Suppose \(N = 3\) evaluations are now permitted. Then the best course of action is to divide the initial into thirds, which results in the next bracket having \(\frac 2 3\)-length. If we perform the last \(f\)-query in the \(\ve\)-distance from the interior evaluation of the previous round (one is guaranteed to lie inside the next-iteration bracket), then by \(\ve \to 0\), in the limit sense, we get a shrinkage by a factor of 3, see Figure 1.5.

Figure 1.5: Sketch of the Fibonacci method bracket shrinkage when \(N = 3\).

In general, this leads to evaluation given by the Fibonacci numbers \[ F_n = \lcases{ 1, & n \leq 2, \\ F_{n-1} + F_{n_2}, & n > 2, } \] which prescribe the queries at \[ x_i^- = a_{i-1} + \frac {F_{N - i - 1}} {F_{N - i + 1}} l_{i - 1}, \quad x_i^+ = a_{i - 1} + \frac {F_{N - i}} {F_{N - i + 1}} l_{i-1}. \tag{1.51}\]

For more details on the derivation, see [35]. Moreover, the Fibonacci series can be written explicitly using Binet’s formula: \[ F_n = \frac {\goldRatio^n - (1 - \goldRatio)^n} {\sqrt{5}}, \tag{1.52}\] where \(\goldRatio\) is the golden ratio, see Tip 1.3, from which can be shown \[ \frac 1 {\rho(i)} = \frac {F_i} {F_{i - 1}} = \goldRatio \frac {1 - s^i} {1 - s^{i - 1}}, \tag{1.53}\] where \(s = \frac {1 - \sqrt{5}} {1 + \sqrt{5}}\). The algorithm of the Fibonacci method, heavily based on implementation from [34], is provided in Algorithm A.2.

1.3.5 Newton’s Method

Last, but not least, we shall discuss Newton’s, or Newton-Raphson, method for finding the roots of a given equation (or a system thereof). The treatment provided here follows [36]. Suppose we are given a system of equations \[ \begin{aligned} f_1(x_1, \dots, x_n) &= 0 \\ f_2(x_1, \dots, x_n) &= 0 \\ &\vdots \\ f_n(x_1, \dots, x_n) &= 0 \end{aligned} \iff \vi F(\vi x) = \vi 0. \tag{1.54}\]
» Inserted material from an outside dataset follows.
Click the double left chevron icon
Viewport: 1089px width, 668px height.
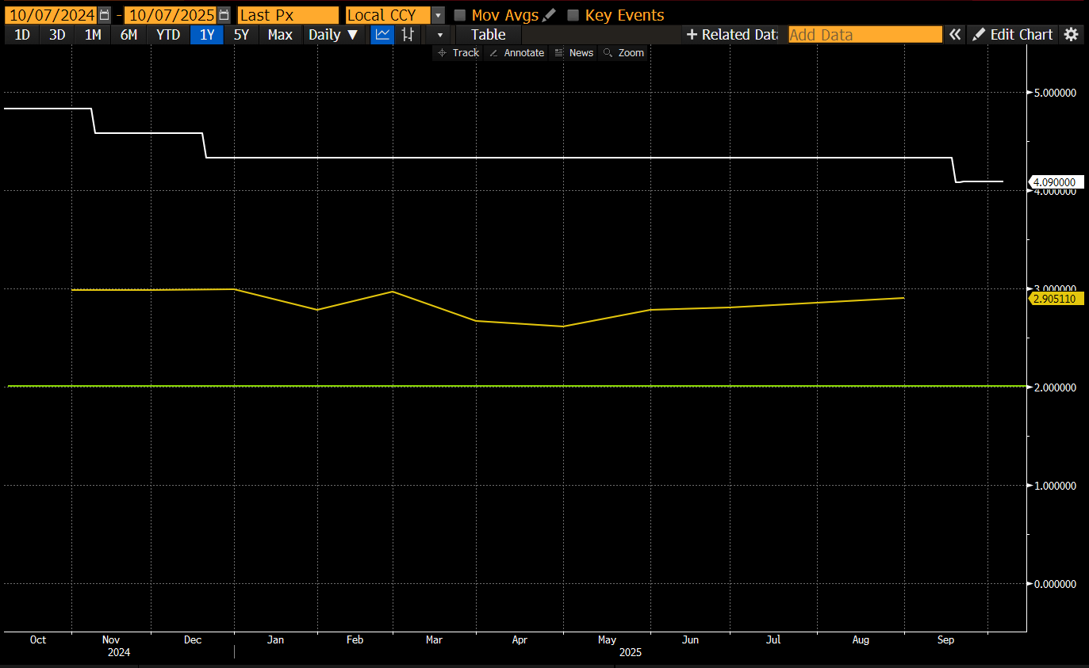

Let \(\vi x^i \in \R^n\) be known and fixed, for example, a previous iteration, then (1.54) can be approximated using Taylor’s series in the neighborhood of \(\vi x^i\). Corresponding first-order Taylor expansion is \[ f_k(\vi x) \approx f_k(\vi x^i) + \sum_{j = 1}^n \pDeriv {f_k(\vi x^i)}{x_j} (x_j - x^i_j). \]

Using the vector notation, we can collectively approximate (1.54) as \[ \vi F(\vi x^i) + \Jacobi_i (\vi x - \vi x^i) = \vi 0, \tag{1.55}\] where \(\Jacobi_i = \jacobi_{\vi x} \vi F(\vi x^i)\), i.e., \((\Jacobi_i)_{k,j} = \pDeriv {f_k(\vi x^i)}{x_j}\). Certainly a solution to (1.55) approximates the true solution to (1.54). Then, by sequentially approximating the true solution from points getting closer, the approximations also get more accurate. In other words, we can write the following iterative process to find the true solution (to an arbitrary accuracy) \[ \vi x^{i+1} = \vi x^i - \Jacobi_i\Inv \vi F(\vi x^i). \tag{1.56}\]

While this formula for Newton’s method is very common, we shall also present the residual form \[ \Jacobi_i \cdot \diff \vi x^{i+1} = \vi R(\vi x^i), \tag{1.57}\] where \(\vi R(\vi x) = - \vi F(\vi x)\) is the residual, and \(\diff \vi x^{i+1} = \vi x^{i+1} - \vi x^i\) is the displacement, which play the role of unknowns in (1.57). As a careful reader might notice, instead of requiring an inverse of the Jacobian matrix \(\Jacobi_i\), we have translated it into a linear system of equations. If \(\Jacobi_i\Inv\) exists and is numerically stable¹⁶, then we can use it to solve (1.57). On the other hand, if \(\Jacobi_i\) is badly conditioned (or singular), so \(\Jacobi_i\Inv\) cannot be reliably found, then one can use iterative methods to find an approximate solution. Assuming \(\diff \vi x^{i+1}\) is the solution to (1.57), next iteration for (1.56) is computed as \[ \vi x^{i+1} = \vi x^i + \diff \vi x^{i+1}. \]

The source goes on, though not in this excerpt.